Source extract:
╔══
In the previous post I discussed the history of chess engines and why they don’t “think” like we think. Trading interpretability for computation cycles ultimately led to the engines we have today, fairly alien in nature and perhaps less pedagogically useful because of it. At the time, though, the goal was to beat human grandmasters by any means necessary, a great engineering feat that the field had been working on for decades.
This post contains two related proposals. The first is a chess engine tournament, unique in the type of engine which will be permitted to enter and likely to succeed. Importantly, the vast majority of engines currently holding the highest performance ratings will likely not be effective.
The second proposal is the outlines of a chess engine that is likely to be successful in this tournament, taking advantage of the highly qualitative nature of chess position evaluation. Although it is unlikely to perform as strongly against top-performing engines, there are several distinct advantages of such an engine. In short, there is likely to be a great deal of educational value as well as financial incentive driving the construction of highly successful qualitative chess engines.
Qualitative chess analysis
Qualitatively, there are many aspects to a chess game that may be captured. Let’s take a look at the way a grandmaster analyzes a position. It will become quite apparent that at the highest levels, the qualitative aspects of position analysis dominate over quantitative aspects (i.e. the number and value of each piece).
In the selected lecture, Grandmaster Varuzhan Akobian details a game he played previously. At a key moment of the game, Akobian sacrificed his rook for a key pawn in the center of the board. The resulting position is reproduced for convenience in Figure 1.
I would like you to spend a minute or two just to give me the evaluation of this position. It may not seem that clear because I’m down the exchange. [Novice chess players are taught that chess pieces have quantitative values, which may come into consideration when exchanging one piece for another. These values are measured in terms of pawns. Knights and bishops are generally understood to be worth 3 pawns, rooks are worth 5, and queens are worth 9.] I have a knight and a pawn for a rook. Rook is valued 5, knight and a pawn is 4. It may seem like I’m down a pawn here. But what do you think is the proper evaluation of this position?
…Basically white is very active. There are a few other things we can mention about white’s position, that it’s very strong. What else is very strong? White’s king is very safe, he cannot attack me. But how about the black king? Do you think the black king is very safe? [No.] For example, I could put my queen here [the e4 square] then I have a battery! Remember when we have a queen and a bishop on the same diagonal we call that a battery. And suddenly if I can deflect this queen [black queen on the g7 square] I will just go queen takes pawn, checkmate!
╚══
Collected material:
╔══
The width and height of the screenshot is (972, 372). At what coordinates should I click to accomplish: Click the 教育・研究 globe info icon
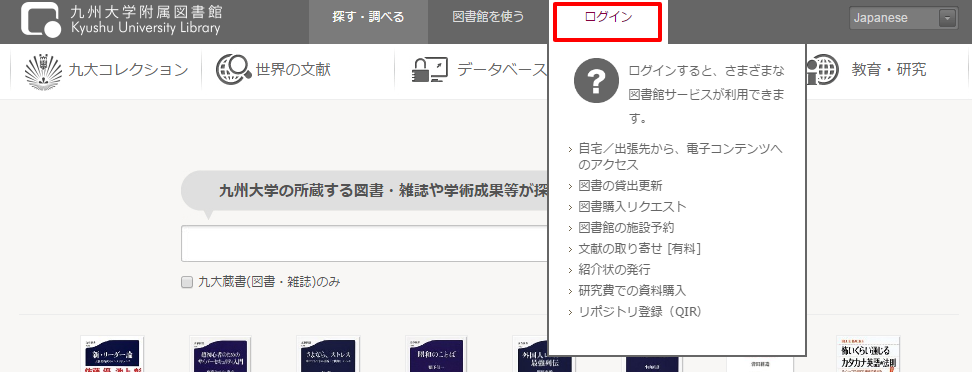point(821,69)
╚══
What the task requires: In the chess engine post, what did Akobian give up his rook for?

The solution: A key pawn in the center of the board.